Supplied entries —

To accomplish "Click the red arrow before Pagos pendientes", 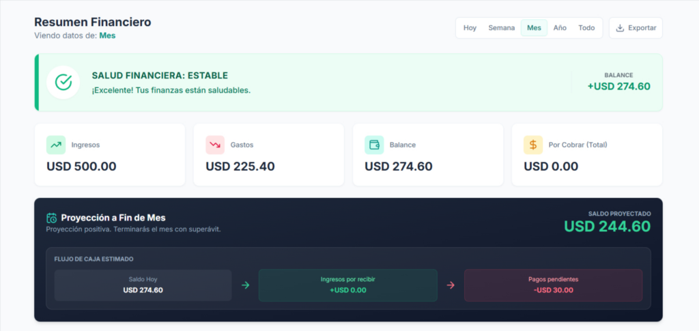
* * *
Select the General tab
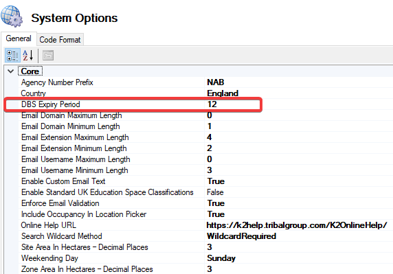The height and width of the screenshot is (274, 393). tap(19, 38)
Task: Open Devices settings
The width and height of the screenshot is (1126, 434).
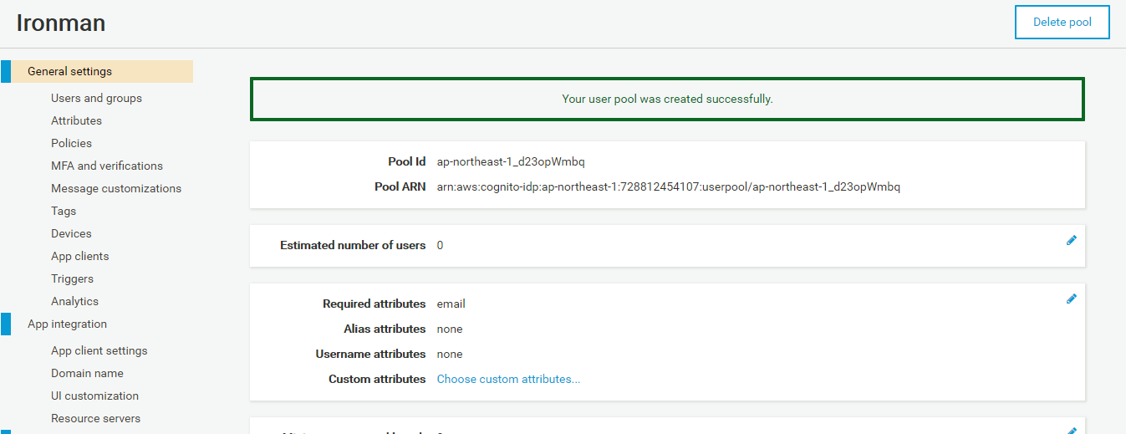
==
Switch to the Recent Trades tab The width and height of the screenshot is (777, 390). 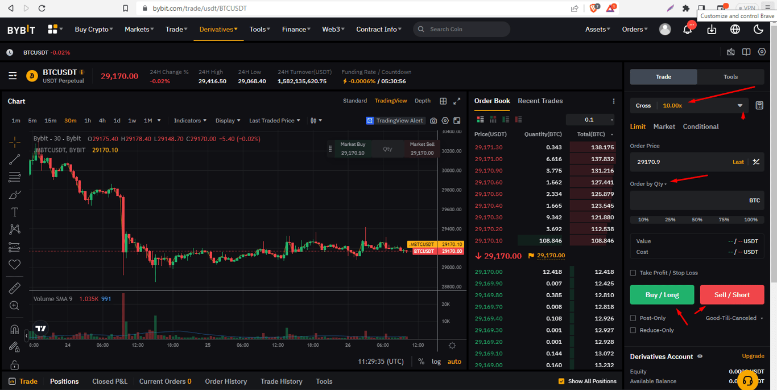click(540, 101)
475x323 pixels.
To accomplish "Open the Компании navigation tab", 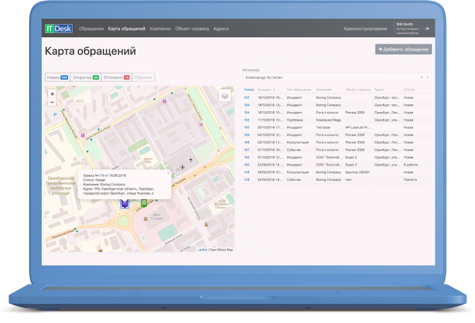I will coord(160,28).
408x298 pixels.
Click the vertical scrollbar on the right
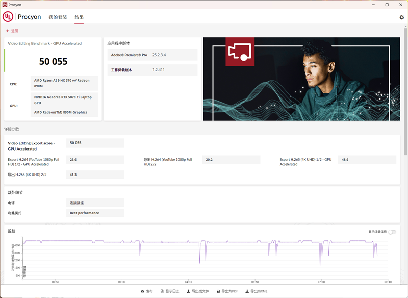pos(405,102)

Task description —
Exactly the lines above, from the one containing "Select the General tab" down to the one containing "The width and height of the screenshot is (1126, 434).", are to be repeated, including both ends. Pictures are not part of the copy.

Solution —
Select the General tab
The height and width of the screenshot is (274, 393). tap(19, 38)
Task: Open Devices settings
The width and height of the screenshot is (1126, 434).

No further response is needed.